### Given records
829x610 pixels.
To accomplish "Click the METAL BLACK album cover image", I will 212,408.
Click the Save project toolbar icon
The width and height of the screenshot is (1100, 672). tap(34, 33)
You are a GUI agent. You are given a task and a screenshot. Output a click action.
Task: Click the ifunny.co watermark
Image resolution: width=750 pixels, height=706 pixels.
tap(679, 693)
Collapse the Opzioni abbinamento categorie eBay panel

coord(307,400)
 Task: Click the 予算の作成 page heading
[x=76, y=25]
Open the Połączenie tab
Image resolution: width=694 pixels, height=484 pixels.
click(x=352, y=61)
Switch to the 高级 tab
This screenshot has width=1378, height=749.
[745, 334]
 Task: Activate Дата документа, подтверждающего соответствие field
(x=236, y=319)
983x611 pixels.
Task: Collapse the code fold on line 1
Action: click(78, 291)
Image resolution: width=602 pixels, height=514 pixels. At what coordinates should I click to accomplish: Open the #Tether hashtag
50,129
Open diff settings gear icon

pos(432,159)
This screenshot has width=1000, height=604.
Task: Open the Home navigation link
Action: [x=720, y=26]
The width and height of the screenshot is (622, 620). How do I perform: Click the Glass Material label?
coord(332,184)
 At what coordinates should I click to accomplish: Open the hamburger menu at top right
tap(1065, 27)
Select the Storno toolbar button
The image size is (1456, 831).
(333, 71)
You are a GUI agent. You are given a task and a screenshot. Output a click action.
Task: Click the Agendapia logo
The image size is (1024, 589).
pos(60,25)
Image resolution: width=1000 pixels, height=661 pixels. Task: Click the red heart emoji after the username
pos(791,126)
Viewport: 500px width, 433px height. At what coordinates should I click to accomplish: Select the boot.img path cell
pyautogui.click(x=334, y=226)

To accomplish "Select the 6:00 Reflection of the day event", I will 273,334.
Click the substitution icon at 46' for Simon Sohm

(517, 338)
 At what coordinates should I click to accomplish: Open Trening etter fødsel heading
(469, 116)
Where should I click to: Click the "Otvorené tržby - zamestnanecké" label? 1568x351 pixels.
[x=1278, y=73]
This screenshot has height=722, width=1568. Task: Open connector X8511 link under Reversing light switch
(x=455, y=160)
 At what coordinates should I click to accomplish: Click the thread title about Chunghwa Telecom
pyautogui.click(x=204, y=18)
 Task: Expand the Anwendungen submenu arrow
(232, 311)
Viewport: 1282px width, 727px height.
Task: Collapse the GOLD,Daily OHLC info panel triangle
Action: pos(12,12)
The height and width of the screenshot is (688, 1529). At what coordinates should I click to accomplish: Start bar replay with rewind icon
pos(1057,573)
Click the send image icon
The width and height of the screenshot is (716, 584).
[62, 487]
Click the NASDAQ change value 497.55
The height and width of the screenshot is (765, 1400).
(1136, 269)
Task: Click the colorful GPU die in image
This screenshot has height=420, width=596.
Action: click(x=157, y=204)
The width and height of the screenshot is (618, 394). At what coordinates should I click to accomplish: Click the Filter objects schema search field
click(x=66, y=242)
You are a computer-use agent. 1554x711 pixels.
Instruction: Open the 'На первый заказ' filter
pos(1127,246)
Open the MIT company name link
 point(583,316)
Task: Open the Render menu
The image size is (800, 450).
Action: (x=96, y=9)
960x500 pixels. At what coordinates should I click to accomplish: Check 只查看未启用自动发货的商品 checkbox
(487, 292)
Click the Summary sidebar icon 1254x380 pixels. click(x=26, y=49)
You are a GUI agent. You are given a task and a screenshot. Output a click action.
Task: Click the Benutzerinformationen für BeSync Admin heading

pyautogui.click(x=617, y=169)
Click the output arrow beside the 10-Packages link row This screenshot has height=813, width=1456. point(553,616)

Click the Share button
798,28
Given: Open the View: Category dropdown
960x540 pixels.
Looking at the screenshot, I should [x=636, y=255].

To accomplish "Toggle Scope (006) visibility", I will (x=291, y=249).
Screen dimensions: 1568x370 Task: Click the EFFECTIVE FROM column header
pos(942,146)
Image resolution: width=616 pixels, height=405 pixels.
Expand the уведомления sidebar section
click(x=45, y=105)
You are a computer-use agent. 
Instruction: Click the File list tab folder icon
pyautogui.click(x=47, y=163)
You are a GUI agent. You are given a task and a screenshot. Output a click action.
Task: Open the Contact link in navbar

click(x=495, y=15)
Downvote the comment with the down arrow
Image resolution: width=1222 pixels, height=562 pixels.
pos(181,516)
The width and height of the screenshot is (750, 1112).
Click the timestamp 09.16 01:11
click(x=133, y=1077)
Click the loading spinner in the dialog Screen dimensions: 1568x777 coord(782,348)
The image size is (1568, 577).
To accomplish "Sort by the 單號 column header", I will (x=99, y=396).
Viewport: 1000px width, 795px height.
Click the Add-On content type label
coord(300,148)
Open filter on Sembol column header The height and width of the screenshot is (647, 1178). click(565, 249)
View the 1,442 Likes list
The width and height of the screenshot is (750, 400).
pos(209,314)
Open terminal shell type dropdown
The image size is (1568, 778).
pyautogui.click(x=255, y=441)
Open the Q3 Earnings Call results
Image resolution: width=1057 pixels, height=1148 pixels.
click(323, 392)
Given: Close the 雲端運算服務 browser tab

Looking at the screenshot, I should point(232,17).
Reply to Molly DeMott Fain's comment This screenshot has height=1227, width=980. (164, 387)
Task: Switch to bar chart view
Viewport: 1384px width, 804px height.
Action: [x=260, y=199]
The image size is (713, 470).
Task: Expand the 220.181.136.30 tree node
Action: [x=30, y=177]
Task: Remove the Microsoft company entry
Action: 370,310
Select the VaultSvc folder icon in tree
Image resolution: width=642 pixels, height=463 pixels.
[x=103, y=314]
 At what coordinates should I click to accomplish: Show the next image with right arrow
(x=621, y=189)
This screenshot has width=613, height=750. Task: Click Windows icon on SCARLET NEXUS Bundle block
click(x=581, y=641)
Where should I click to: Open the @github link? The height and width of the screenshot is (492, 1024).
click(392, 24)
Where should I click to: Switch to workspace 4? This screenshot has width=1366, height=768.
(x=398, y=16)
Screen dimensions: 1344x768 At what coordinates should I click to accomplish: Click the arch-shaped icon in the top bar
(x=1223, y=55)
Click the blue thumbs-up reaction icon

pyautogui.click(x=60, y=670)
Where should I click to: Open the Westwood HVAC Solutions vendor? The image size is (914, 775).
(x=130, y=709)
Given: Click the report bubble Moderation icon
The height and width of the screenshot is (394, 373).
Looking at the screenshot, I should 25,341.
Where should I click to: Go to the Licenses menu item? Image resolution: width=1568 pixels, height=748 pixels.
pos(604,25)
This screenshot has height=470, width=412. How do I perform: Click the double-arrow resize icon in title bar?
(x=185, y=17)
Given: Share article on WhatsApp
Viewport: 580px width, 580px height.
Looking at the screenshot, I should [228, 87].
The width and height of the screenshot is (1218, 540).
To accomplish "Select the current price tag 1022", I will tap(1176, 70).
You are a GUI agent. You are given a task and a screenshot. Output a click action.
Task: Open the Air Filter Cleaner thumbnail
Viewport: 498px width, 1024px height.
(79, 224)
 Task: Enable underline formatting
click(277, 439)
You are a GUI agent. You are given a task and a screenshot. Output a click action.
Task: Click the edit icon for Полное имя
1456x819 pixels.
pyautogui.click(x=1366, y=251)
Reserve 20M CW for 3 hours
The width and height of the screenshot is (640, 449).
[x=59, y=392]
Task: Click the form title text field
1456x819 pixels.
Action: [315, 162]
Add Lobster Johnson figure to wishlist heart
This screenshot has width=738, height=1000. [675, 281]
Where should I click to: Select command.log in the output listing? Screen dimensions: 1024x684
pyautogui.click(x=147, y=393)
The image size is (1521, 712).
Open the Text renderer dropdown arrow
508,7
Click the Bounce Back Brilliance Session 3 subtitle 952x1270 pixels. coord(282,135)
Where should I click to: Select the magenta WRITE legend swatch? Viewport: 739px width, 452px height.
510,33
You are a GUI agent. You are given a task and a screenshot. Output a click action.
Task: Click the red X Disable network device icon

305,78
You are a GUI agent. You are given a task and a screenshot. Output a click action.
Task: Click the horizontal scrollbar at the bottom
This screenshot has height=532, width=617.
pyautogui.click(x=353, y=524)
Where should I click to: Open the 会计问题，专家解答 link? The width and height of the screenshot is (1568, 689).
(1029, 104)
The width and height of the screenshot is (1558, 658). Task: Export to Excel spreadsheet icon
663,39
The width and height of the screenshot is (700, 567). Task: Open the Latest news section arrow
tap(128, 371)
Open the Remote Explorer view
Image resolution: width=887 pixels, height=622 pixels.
######
_Problem requirements_
Gather every line from the entries above where the word "computer" appears, and copy them.

_Response to the task_
You are a computer-use agent. 1554x711 pixels.
You are a computer-use agent. 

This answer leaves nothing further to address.